Platz für eine Seerose ist im kleinsten Fass

Es gibt sehr unterschiedliche See- und Teichrosen. Winterharte Seerosen, die unsere Winter hierzulande in größeren Teichen sehr gut überstehen und wie Stauden Jahr für Jahr wieder kommen und blühen. Und es gibt exotische Seerosen, die viel Wärme brauchen, um überhaupt zu blühen. Exotische Seerosen sind leider nicht winterhart, aber, und das ist die gute Nachricht, ziemlich einfach zu überwintern. So geht’s:


So einfach überwintern Sie eine Seerose

Sobald es im Herbst draußen ungemütlich wird, holen Sie Ihre Seerose mit Topf (oder Korb) aus ihrem Miniteich. Schneiden Sie alle Blätter und überstehenden Wurzeln ab und setzen Sie sie in einen wasserdichten Behälter. Stellen Sie die Seerose nun in ein dunkles, möglichst kühles Winterquartier. Halten Sie die Seerose im Winterquartier feucht. Zwei bis drei Zentimeter Wasserstand im Seerosen-Behälter genügen dabei völlig. Gegen Ende des Winters kontrollieren Sie die Seerose öfters. Meist erscheinen schon Ende Februar / Anfang März erste Blattspitzen. Bringen Sie nun die Seerose an einen hellen, aber noch immer kühlen Platz.

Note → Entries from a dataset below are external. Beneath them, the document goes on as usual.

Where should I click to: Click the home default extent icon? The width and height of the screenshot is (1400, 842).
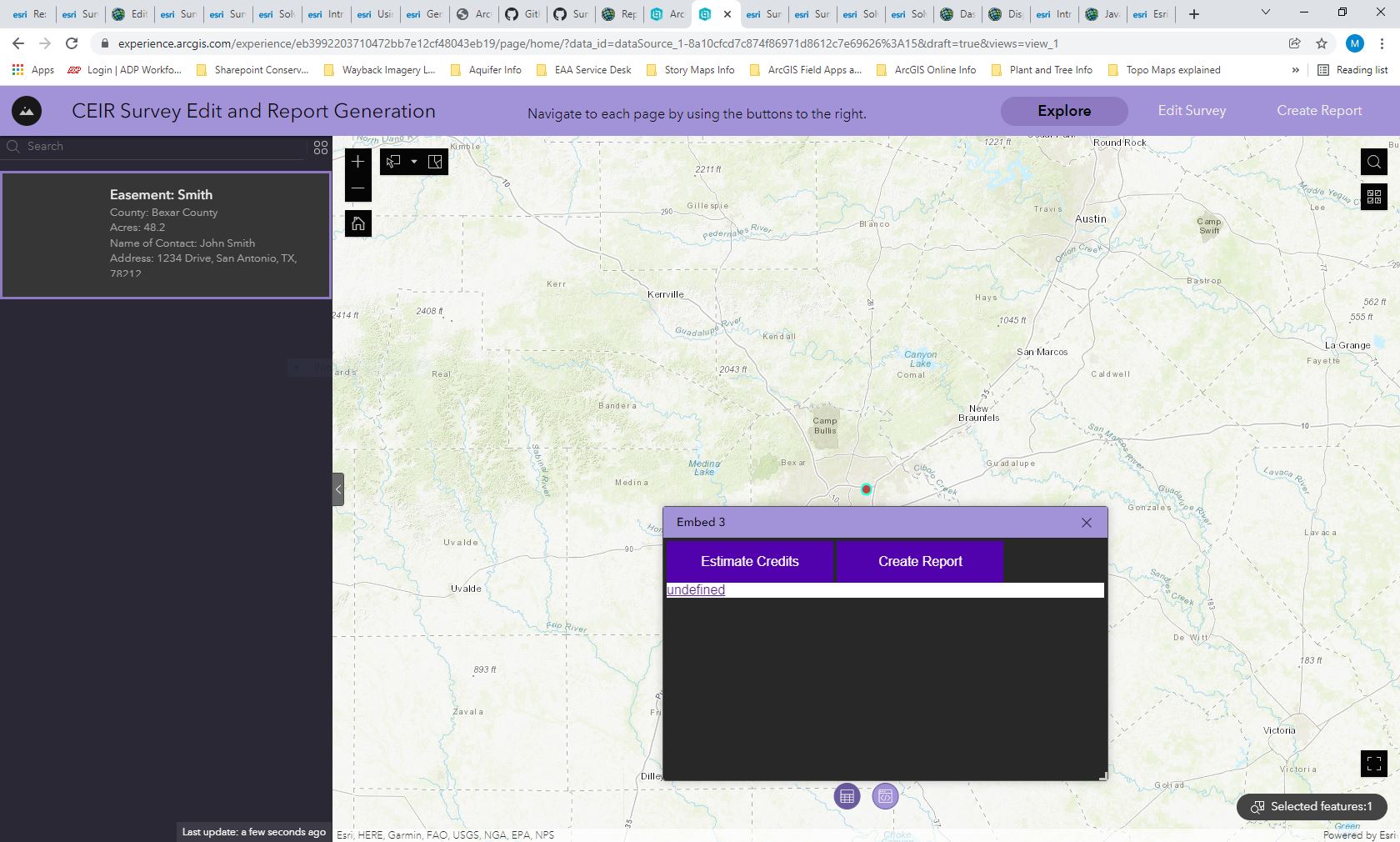coord(358,223)
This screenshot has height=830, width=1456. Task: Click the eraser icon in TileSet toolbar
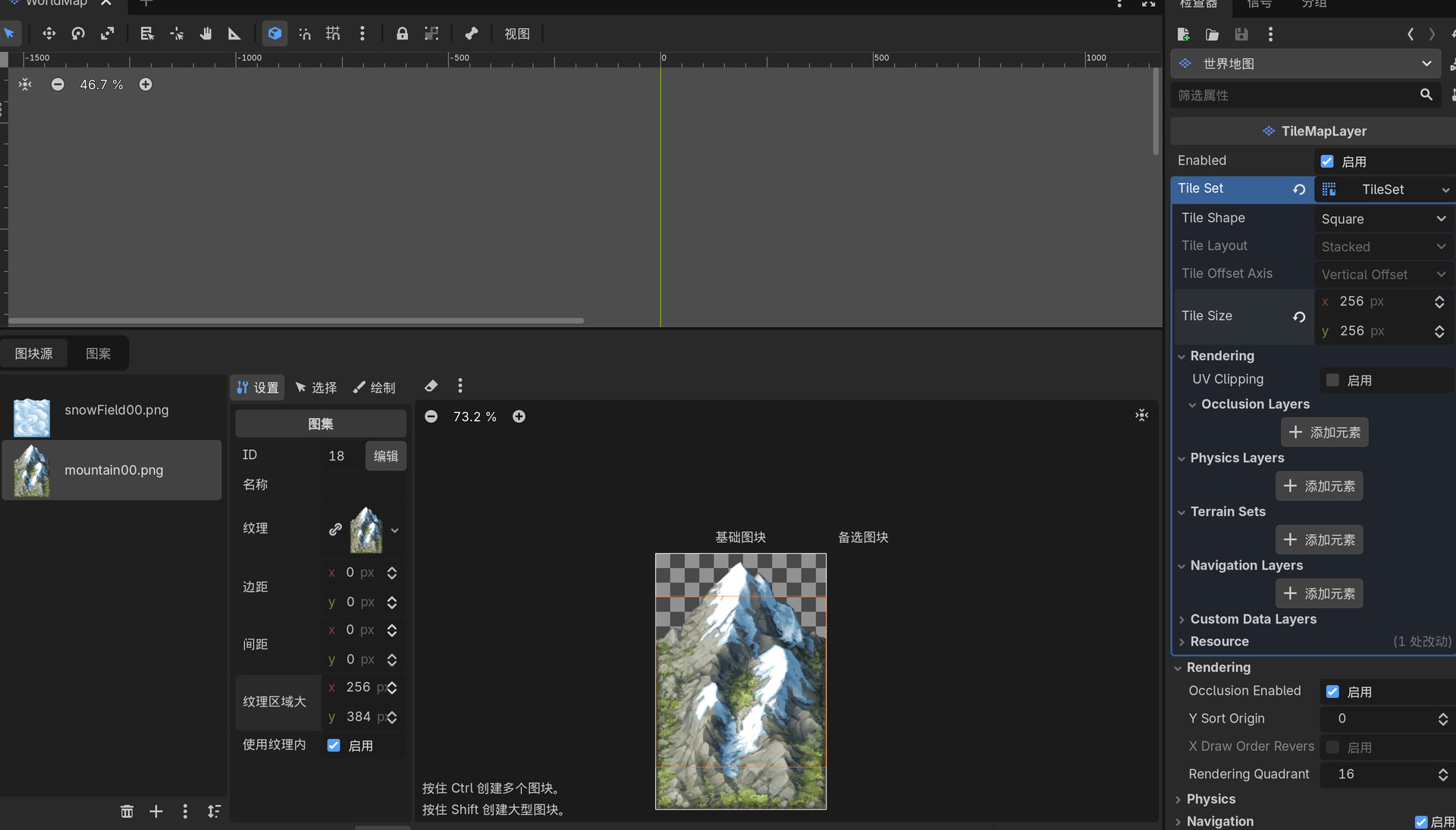431,386
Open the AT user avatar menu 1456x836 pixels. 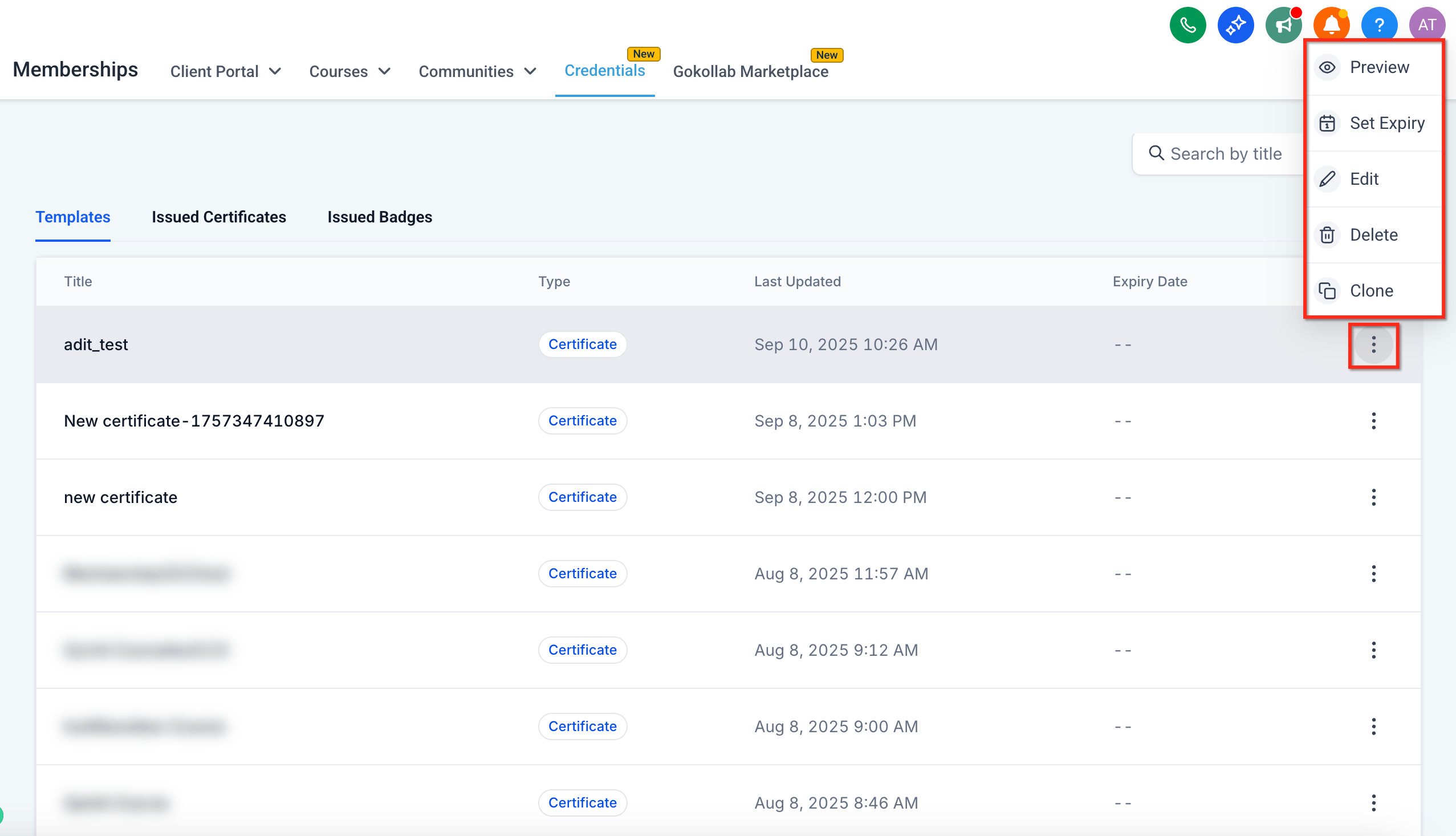coord(1426,25)
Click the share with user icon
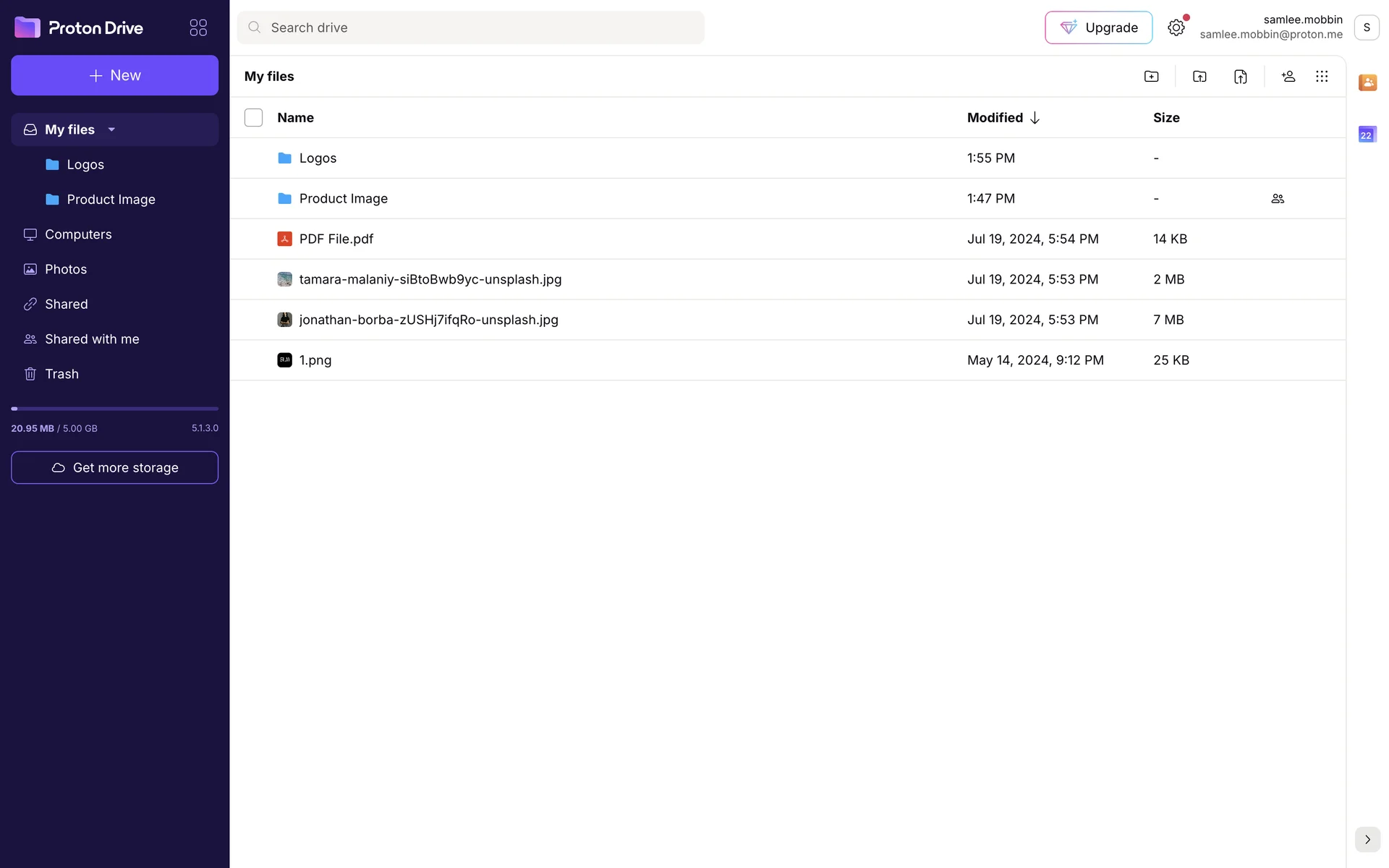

Exotische Seerosen sind frost- und kälteempfindlich

Falls möglich, können Sie die Seerose in ihrem Behälter schon im April an einen geschützten Ort draußen aufstellen. Ein Gewächshaus wäre dafür natürlich ideal, aber eine Glasscheibe über dem Behälter tut es für eine Weile auch. Tagsüber müssen Sie dann allerdings die Glasscheibe ein Stück weit wieder abnehmen und lüften.

Erhöhen Sie den Wasserstand, so dass die jungen Seerosenblätter stets auf der Wasseroberfläche schwimmen. Bei drohenden Spätfrösten holen Sie die Pflanze besser noch einmal rein ins Haus oder decken den Eimer mit einem Stück Gartenvlies ab. Erst ab Mai dürfen exotische Seerosen und Mini-Teichrosen wieder an ihren angestammten Platz im Miniteich.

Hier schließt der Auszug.